### WHAT IS BEING ASKED
Exactly the lines from the one containing "The width and height of the screenshot is (1982, 1741)." through the end of the data, and nothing more, should be retyped; pictures stay out.
::::
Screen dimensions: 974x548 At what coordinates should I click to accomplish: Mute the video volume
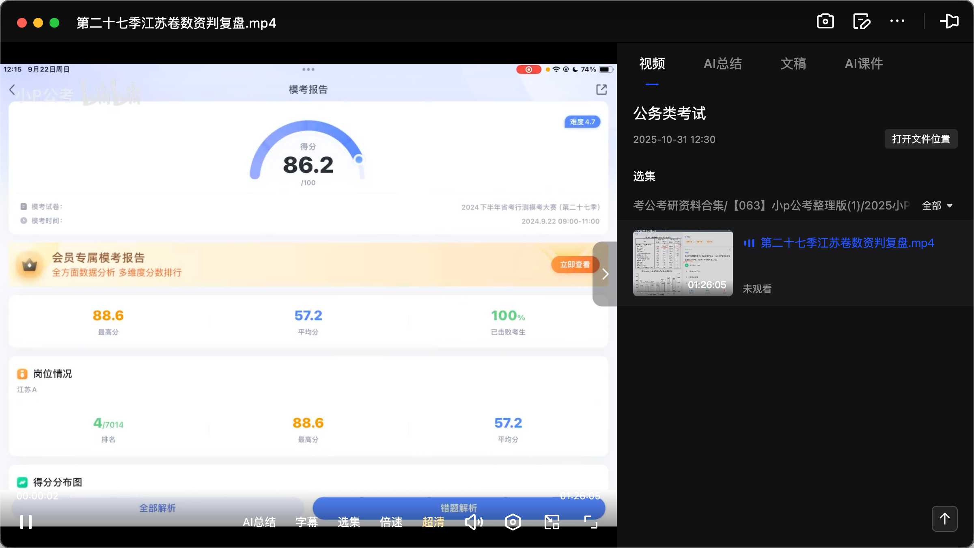coord(474,522)
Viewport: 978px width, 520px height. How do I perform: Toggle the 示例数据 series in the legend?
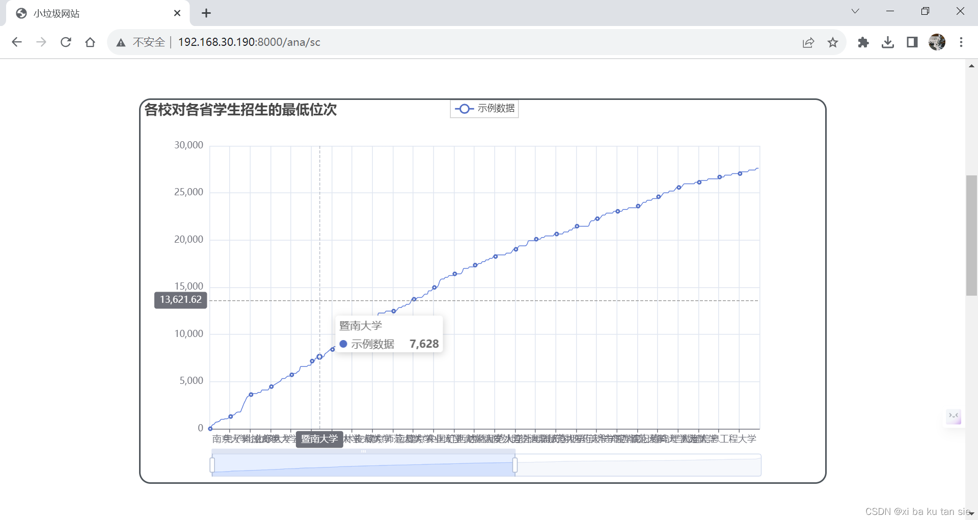pos(484,109)
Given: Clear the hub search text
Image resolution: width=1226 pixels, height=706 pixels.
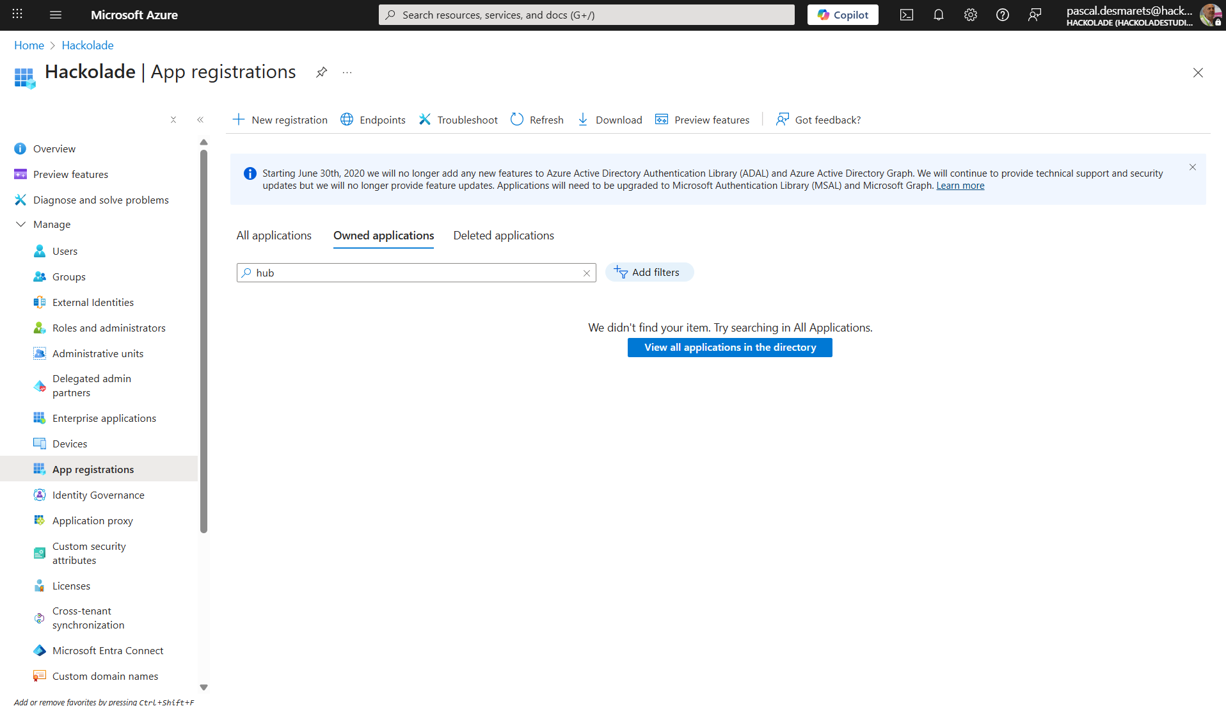Looking at the screenshot, I should coord(586,273).
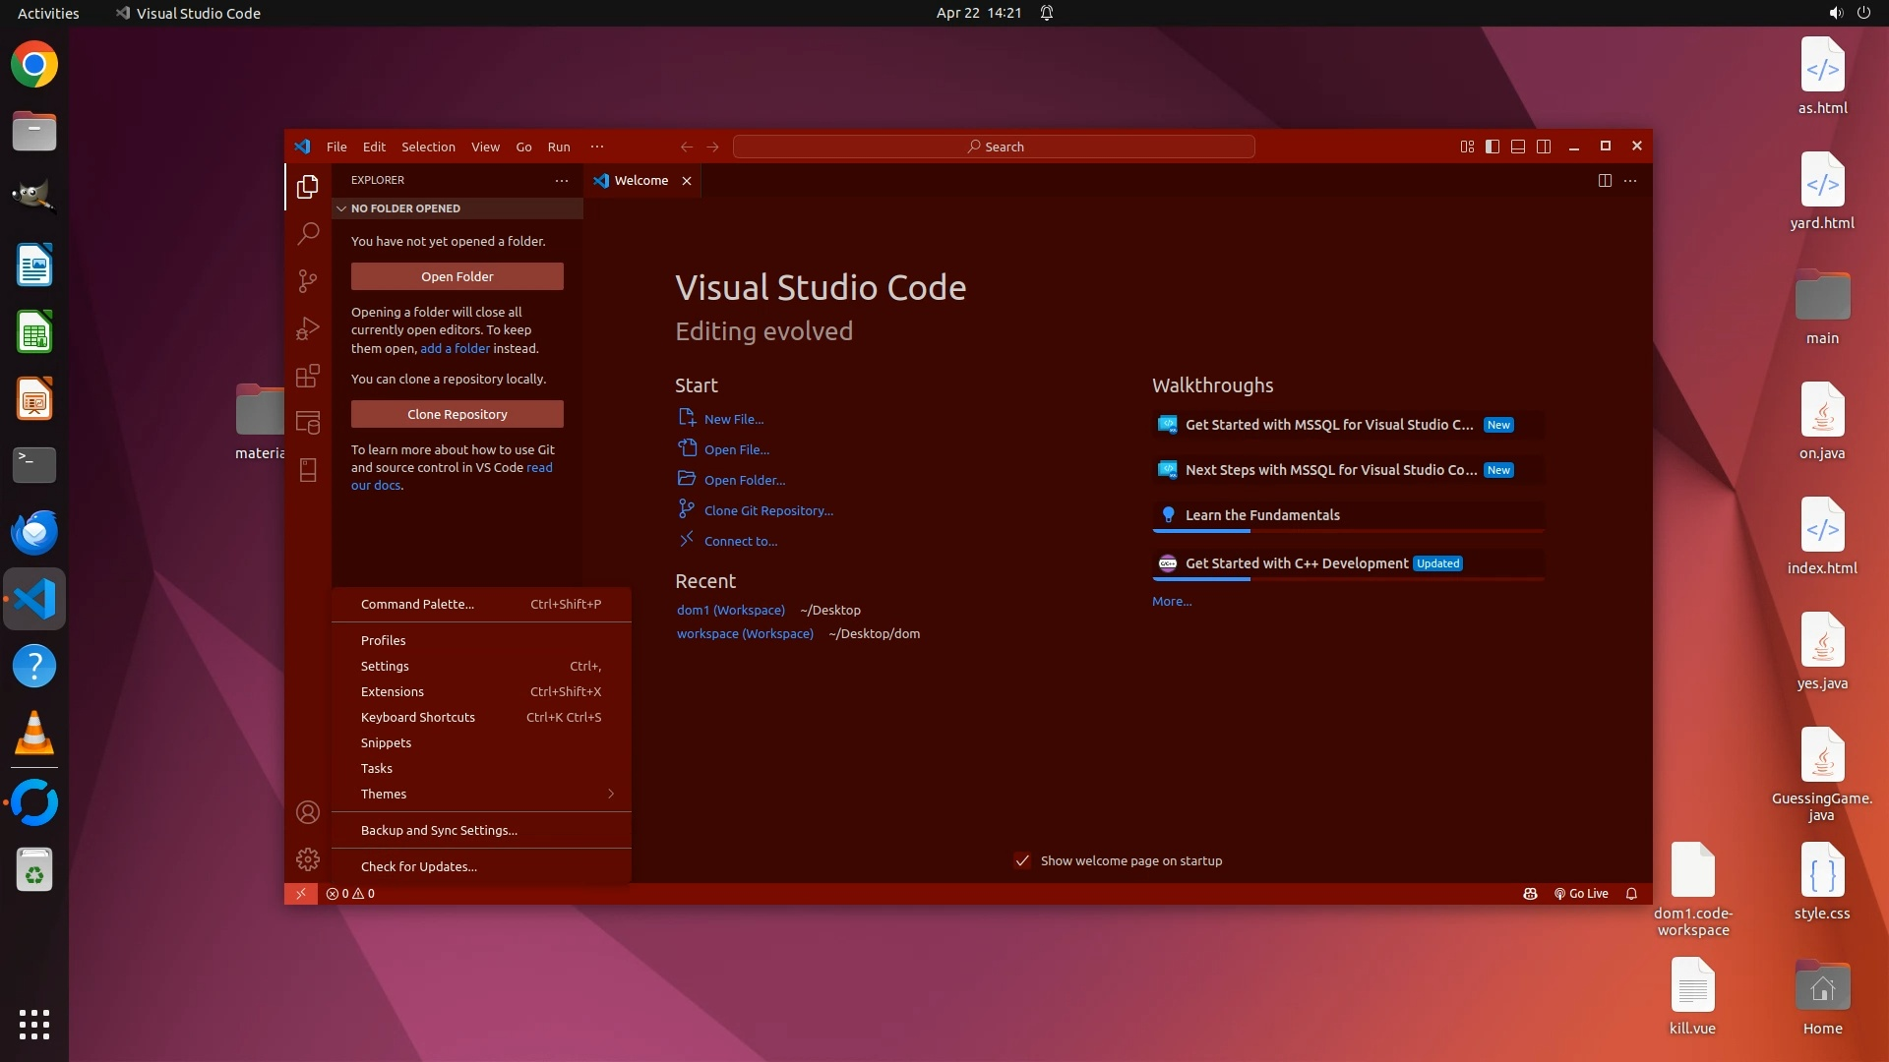Split the editor right icon
The width and height of the screenshot is (1889, 1062).
[x=1605, y=180]
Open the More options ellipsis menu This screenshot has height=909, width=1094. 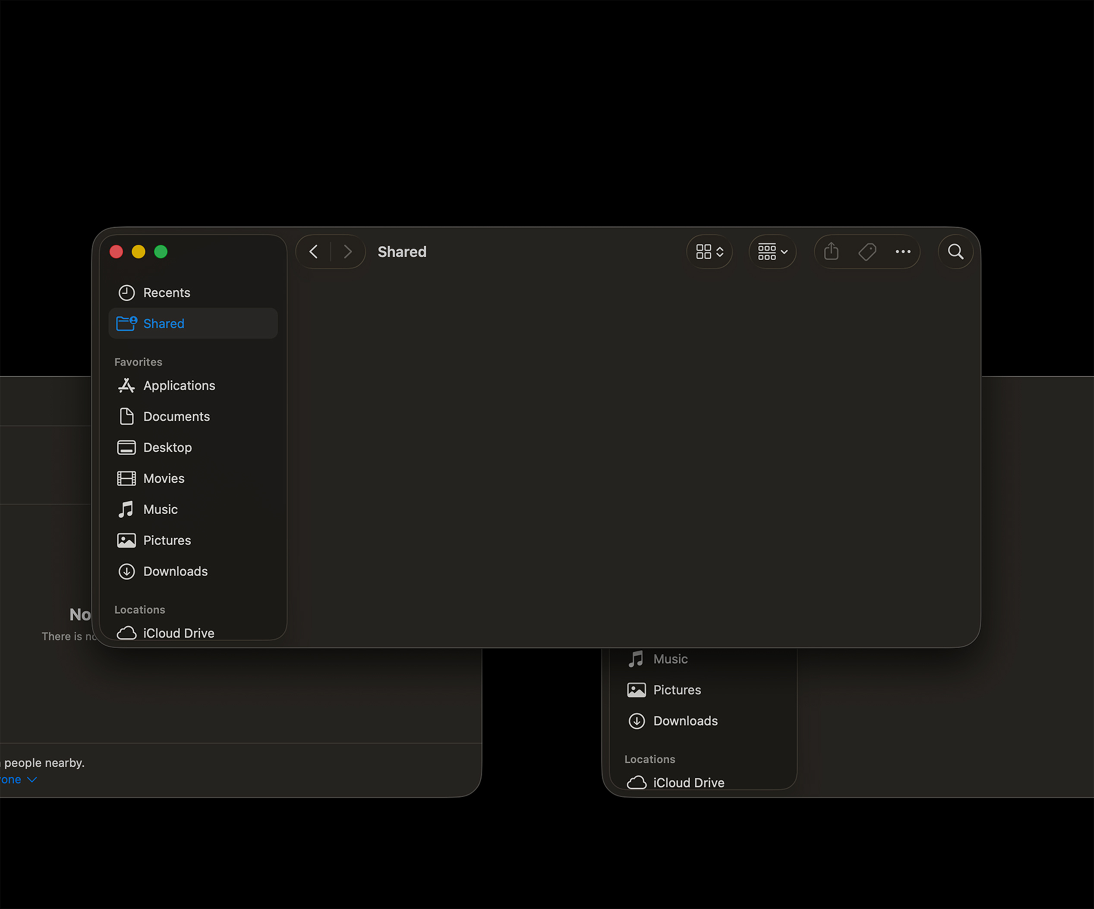click(x=903, y=252)
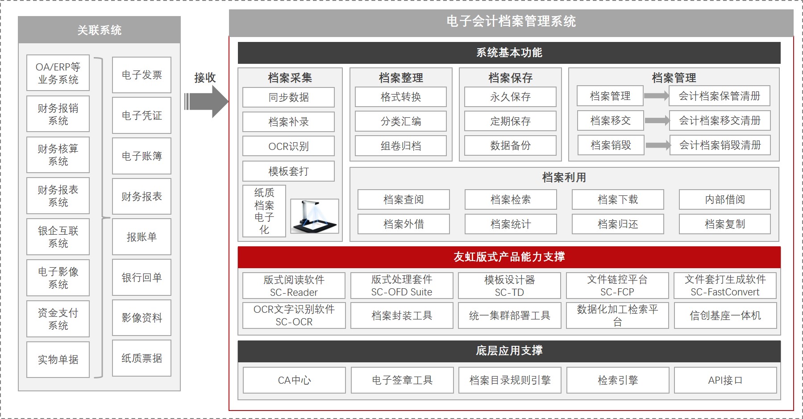Open 格式转换 under 档案整理

click(401, 96)
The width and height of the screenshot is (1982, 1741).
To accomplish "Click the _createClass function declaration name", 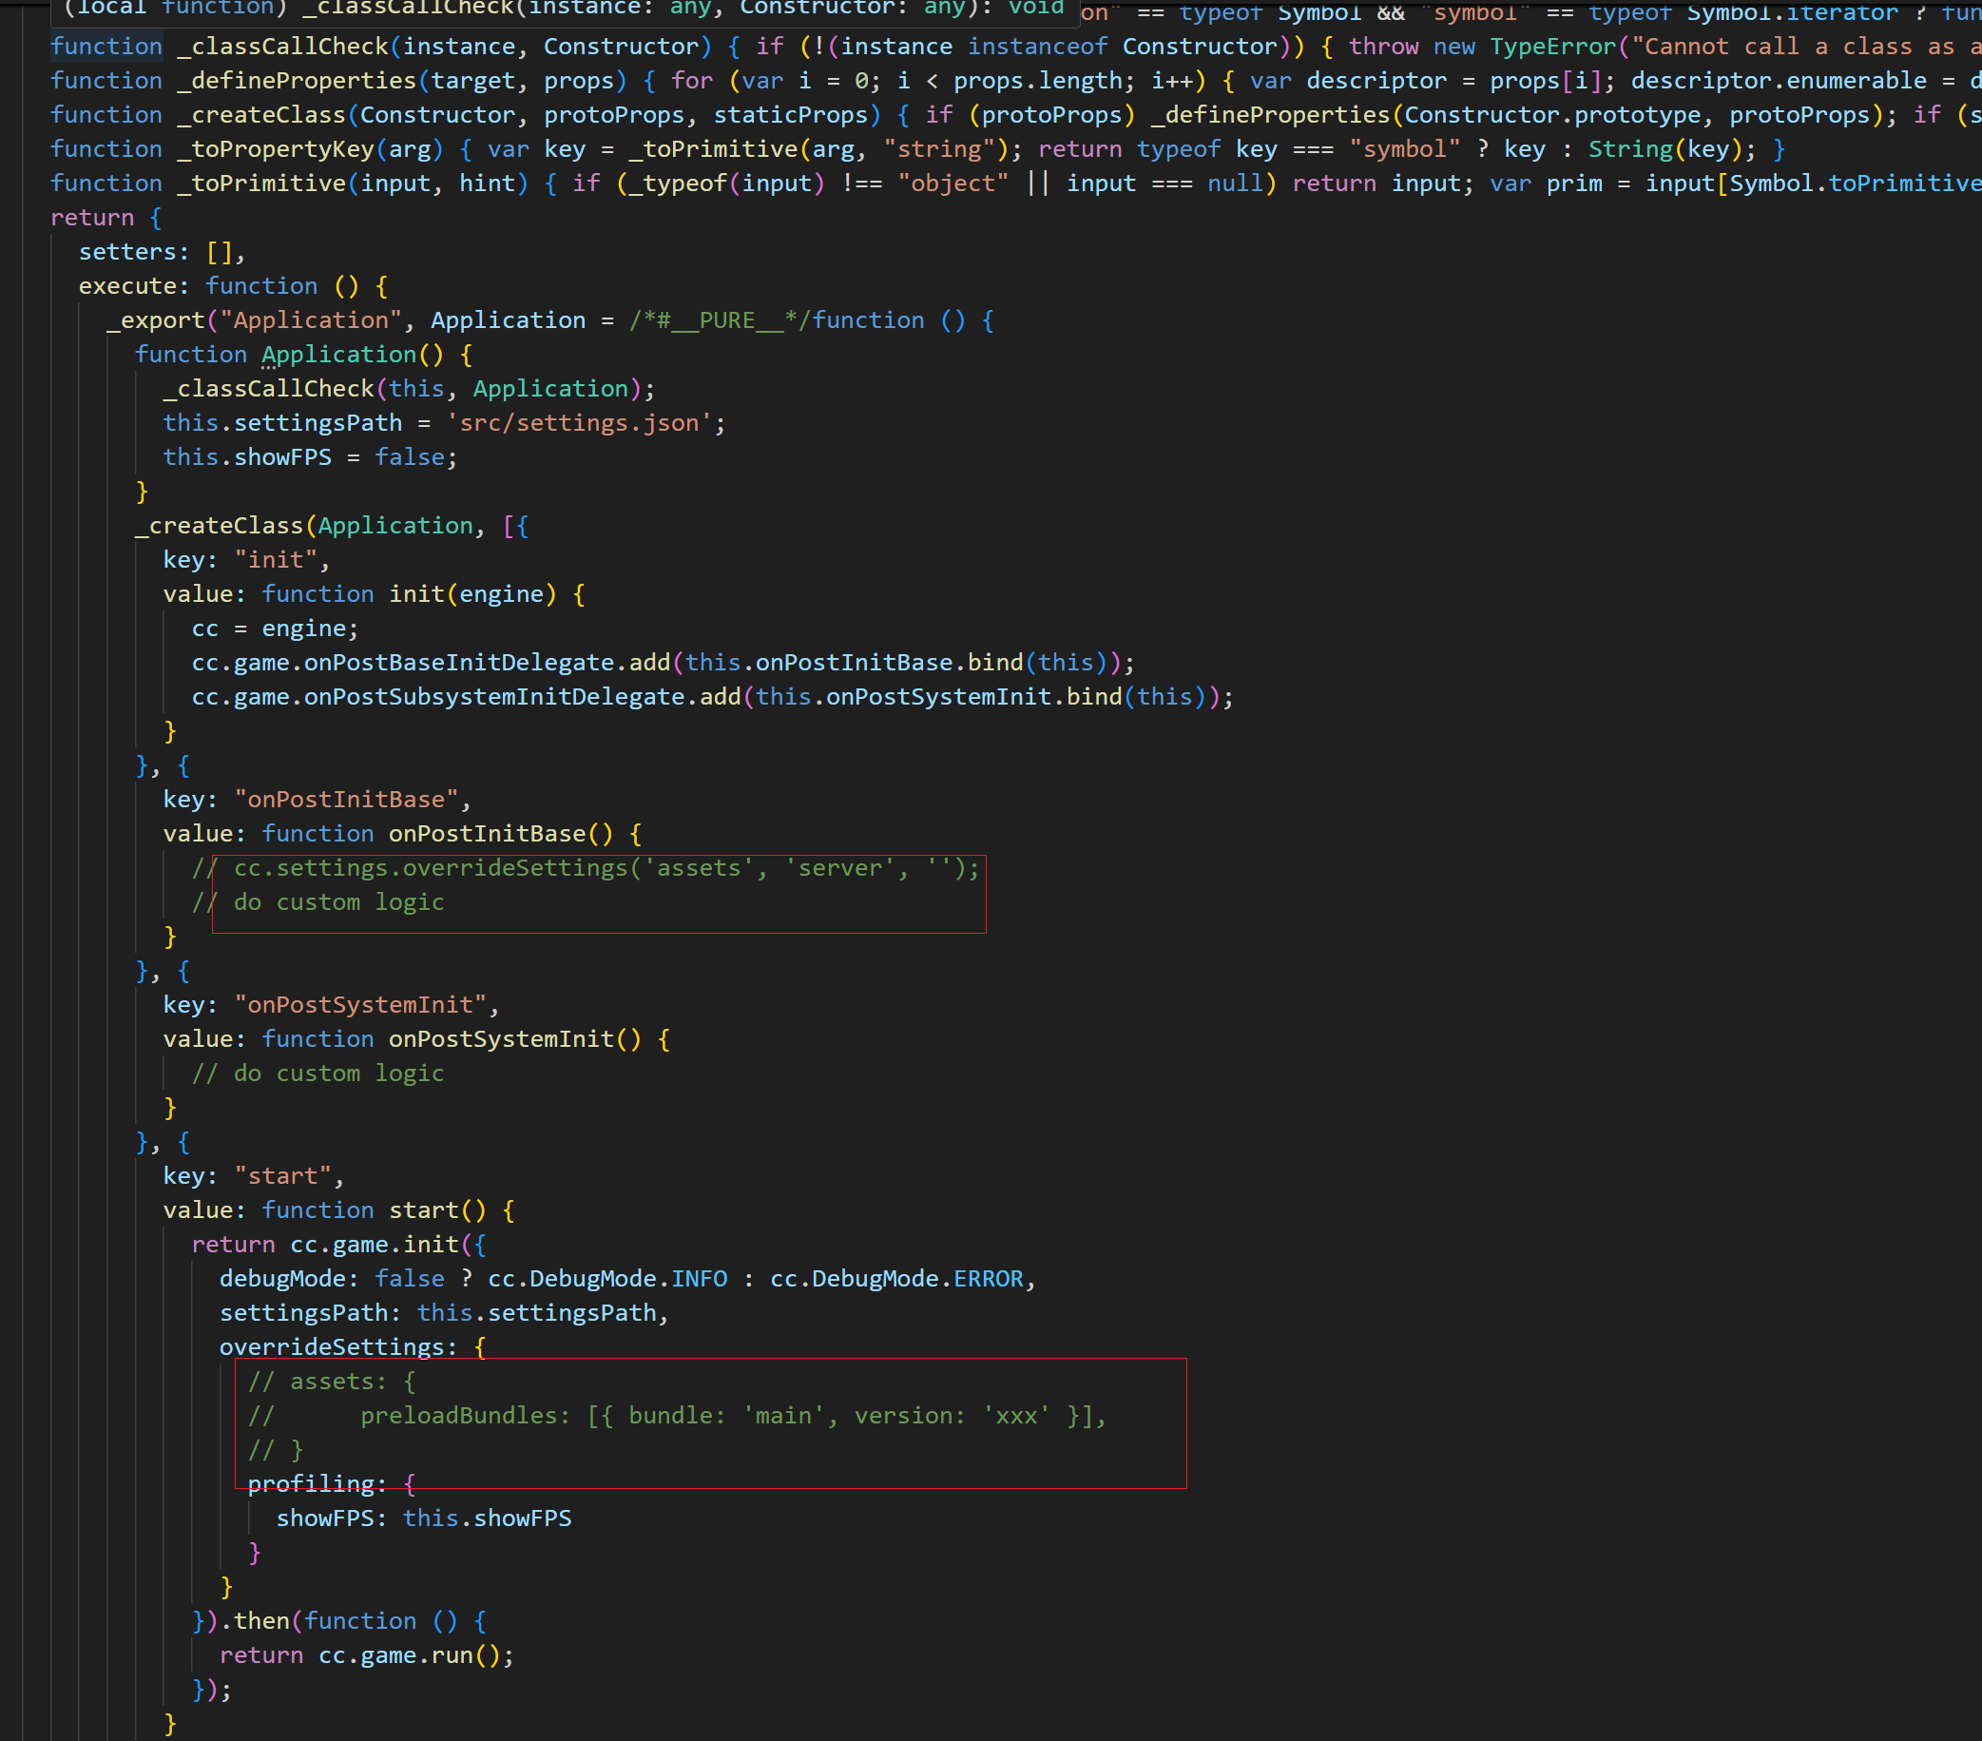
::::
### EXERCISE SOLUTION
The width and height of the screenshot is (1982, 1741).
To accomplish "Click the _createClass function declaration name", 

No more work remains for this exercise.